- EXERCISE MATERIAL -
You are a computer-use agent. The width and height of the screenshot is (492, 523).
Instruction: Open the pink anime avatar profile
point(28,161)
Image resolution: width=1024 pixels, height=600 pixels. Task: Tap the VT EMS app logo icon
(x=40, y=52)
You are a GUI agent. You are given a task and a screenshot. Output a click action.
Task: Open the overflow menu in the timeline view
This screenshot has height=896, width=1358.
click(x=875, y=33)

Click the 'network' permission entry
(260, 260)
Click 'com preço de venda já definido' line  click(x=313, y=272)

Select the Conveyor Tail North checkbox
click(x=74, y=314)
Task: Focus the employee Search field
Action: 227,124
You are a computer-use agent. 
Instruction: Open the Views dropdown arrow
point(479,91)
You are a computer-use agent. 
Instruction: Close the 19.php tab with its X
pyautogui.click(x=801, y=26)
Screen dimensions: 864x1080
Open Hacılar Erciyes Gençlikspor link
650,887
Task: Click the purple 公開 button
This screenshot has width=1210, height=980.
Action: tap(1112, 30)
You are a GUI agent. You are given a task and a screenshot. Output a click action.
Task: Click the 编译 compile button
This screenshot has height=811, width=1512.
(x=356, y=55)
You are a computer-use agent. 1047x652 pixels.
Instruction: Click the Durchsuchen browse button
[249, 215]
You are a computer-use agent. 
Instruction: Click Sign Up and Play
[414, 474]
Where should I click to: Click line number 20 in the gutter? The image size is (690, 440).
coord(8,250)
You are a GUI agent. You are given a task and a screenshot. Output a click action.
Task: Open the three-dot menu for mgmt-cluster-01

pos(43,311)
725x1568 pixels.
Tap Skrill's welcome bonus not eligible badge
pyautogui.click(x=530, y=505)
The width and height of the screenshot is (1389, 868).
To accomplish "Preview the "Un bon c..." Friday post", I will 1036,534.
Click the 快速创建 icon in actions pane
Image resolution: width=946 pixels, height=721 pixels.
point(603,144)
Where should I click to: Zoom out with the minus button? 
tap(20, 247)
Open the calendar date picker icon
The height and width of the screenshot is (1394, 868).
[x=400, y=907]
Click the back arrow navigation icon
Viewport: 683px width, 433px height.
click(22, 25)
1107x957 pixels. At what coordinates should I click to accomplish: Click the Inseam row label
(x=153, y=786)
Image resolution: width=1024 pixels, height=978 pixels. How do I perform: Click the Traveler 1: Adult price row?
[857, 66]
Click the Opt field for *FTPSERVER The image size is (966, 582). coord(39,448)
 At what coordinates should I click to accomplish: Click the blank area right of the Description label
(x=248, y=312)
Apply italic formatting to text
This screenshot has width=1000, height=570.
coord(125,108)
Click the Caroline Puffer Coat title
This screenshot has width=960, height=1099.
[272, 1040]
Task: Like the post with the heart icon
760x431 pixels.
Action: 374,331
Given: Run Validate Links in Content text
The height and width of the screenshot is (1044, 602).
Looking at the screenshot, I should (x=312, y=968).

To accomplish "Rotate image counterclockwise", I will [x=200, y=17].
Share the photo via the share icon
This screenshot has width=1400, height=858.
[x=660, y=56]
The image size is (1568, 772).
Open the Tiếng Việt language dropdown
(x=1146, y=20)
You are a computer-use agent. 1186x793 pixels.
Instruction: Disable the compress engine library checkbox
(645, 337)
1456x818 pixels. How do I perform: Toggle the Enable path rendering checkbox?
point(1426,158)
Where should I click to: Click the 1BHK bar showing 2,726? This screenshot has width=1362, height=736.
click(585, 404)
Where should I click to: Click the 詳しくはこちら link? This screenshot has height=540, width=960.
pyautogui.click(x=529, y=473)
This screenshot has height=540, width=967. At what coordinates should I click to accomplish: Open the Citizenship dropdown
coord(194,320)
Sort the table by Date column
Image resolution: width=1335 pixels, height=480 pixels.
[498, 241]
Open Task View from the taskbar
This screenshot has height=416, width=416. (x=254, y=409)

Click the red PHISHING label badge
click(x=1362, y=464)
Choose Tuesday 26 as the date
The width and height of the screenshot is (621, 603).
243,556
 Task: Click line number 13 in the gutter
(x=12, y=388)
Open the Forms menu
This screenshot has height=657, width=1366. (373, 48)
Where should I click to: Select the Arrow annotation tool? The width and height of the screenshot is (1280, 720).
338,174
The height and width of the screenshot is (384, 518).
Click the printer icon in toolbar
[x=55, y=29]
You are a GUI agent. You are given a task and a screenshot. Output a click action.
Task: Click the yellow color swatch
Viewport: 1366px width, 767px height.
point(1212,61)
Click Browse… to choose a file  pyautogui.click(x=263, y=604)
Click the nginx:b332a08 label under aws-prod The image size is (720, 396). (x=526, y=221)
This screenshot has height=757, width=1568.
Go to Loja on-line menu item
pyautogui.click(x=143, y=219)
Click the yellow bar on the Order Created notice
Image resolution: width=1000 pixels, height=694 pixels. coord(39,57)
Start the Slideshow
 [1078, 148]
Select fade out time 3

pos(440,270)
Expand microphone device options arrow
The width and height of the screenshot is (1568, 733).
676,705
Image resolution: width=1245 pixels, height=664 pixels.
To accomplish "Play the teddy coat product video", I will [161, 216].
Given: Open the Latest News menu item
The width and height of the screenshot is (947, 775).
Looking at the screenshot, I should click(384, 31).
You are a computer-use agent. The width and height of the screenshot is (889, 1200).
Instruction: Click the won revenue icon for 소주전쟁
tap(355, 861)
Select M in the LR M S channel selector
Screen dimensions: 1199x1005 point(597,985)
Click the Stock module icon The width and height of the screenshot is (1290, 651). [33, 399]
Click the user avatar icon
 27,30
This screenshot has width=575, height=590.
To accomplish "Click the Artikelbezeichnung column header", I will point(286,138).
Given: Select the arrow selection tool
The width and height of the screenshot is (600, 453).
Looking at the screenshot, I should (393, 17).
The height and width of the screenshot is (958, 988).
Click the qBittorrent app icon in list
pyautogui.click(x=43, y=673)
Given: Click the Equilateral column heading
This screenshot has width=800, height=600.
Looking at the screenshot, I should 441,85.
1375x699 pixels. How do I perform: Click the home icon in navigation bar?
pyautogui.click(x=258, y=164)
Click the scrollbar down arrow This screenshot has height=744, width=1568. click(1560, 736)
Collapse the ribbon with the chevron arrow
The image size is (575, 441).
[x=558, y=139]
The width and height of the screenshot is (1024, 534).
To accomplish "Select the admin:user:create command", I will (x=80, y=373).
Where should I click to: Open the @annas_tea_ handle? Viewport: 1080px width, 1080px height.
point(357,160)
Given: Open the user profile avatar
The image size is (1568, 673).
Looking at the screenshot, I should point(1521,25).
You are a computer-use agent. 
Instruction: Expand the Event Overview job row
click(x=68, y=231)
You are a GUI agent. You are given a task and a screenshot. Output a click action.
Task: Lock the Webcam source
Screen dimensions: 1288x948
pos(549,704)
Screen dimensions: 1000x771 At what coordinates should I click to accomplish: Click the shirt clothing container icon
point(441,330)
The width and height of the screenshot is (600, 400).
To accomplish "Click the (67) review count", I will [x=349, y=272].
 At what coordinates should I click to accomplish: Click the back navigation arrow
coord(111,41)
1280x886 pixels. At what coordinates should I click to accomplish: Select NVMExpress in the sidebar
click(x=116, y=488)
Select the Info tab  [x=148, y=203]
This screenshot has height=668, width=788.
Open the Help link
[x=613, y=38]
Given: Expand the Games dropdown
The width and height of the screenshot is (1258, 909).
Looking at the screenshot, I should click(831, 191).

- TO DO -
Which lines contain "text"? Copy each of them from the listing.

- EXPECTED OUTPUT -
Apply italic formatting to text
Given: Run Validate Links in Content text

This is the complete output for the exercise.